= Mary McClintock Fulkerson =

Protestant theologian and scholar (born 1950)

Mary McClintock Fulkerson (born 1950) is a Protestant theologian and scholar whose work explores feminist theologies and gender issues. She is currently a Professor Emerita of Theology at Duke Divinity School and an ordained minister in the Presbyterian Church (U.S.A.).

== Early life and education ==
McClintock Fulkerson earned her Bachelor of Music from the University of North Carolina at Chapel Hill in 1972. During her undergraduate years, she played the piano and the cello, and was active in UNC's chapter of Campus Crusade for Christ. She then enrolled at Union Theological Seminary in Richmond, Virginia, but decided to matriculate at Duke Divinity School instead given her marriage to William Fulkerson, who was a student at the UNC School of Medicine at the time.
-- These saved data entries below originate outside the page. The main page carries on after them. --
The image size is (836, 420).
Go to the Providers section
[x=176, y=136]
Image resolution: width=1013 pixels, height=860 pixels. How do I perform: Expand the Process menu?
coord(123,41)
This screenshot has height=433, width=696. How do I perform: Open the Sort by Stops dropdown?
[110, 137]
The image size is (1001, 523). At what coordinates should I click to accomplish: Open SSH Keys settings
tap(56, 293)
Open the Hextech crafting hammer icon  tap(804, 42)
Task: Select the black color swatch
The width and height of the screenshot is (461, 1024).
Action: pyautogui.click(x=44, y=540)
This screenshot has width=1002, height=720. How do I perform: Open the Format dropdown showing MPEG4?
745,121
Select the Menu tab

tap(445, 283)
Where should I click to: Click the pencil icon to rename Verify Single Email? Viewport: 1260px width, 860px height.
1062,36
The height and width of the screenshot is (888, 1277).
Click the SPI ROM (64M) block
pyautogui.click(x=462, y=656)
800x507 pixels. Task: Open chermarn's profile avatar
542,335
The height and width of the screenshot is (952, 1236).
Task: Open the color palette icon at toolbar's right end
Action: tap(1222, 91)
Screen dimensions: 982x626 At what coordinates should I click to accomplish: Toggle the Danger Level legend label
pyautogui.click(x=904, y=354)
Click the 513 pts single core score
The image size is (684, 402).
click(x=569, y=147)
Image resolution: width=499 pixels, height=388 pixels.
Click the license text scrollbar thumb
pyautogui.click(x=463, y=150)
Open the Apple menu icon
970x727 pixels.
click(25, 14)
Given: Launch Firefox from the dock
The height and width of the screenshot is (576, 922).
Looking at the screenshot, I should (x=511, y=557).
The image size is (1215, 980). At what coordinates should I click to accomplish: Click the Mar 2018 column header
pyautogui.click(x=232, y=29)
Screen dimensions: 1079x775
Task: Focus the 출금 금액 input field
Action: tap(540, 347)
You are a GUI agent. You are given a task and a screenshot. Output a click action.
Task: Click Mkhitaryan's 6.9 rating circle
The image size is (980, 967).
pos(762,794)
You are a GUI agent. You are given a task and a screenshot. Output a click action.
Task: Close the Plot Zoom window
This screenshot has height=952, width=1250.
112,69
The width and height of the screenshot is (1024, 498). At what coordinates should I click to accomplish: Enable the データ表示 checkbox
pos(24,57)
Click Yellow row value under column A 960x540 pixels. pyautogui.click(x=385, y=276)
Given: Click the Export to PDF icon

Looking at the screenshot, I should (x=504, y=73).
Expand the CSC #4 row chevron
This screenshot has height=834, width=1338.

She earned her Master of Divinity from Duke University in 1977, followed by her Doctor of Philosophy in Theology from Vanderbilt University in 1986. Her doctoral dissertation was entitled, "Ecclesial Tradition and Social Praxis: A Study in Theological Method." At Vanderbilt, she studied with theologians Ed Farley and Peter Hodgson. During her doctoral program, she also explored liberation and feminist theologies.

== Career ==
McClintock Fulkerson was ordained in the Concord Presbytery of the PC(U.S.A.) in 1978, after which she moved to the New Hope Presbytery in 1984. She began her career as a Parish Associate Minister of Second Presbyterian Church in Nashville, Tennessee, in 1981. Her husband was a medical fellow at Vanderbilt University Medical Center.

McClintock Fulkerson began her teaching career as an instructor at Duke Divinity School in 1983, making her the only woman on the faculty at the time. Her instructor position at Duke was followed by assistant and associate professorships at Duke and as the E. Rhodes and Leona B. Carpenter Visiting associate professor at Vanderbilt from 2001 to 2003. In 1994, McClintock Fulkerson became the third woman in Duke Divinity School history to be granted tenure. In 2019, as the longest-serving member of the Duke Divinity School faculty, McClintock Fulkerson became a professor emerita.

McClintock Fulkerson has published a number of books and articles. Her 1994 book Changing the Subject: Women's Discourses and Feminist Theology examines the practices of Pentecostal women, white Presbyterian women, and academic feminists as sites of liberation. Her 2007 book Places of Redemption: Theology for a Worldly Church examines ecclesial practices in conversation with racism, ableism, and other forms of systemic injustice. McClintock Fulkerson's most recent book publication is A Body Broken, A Body Betrayed: Race, Memory, and Eucharist in White Dominant Churches, co-written with Marcia Mount Shoop and published in 2016. Her methodology includes anthropology, ethnography, and literary criticism.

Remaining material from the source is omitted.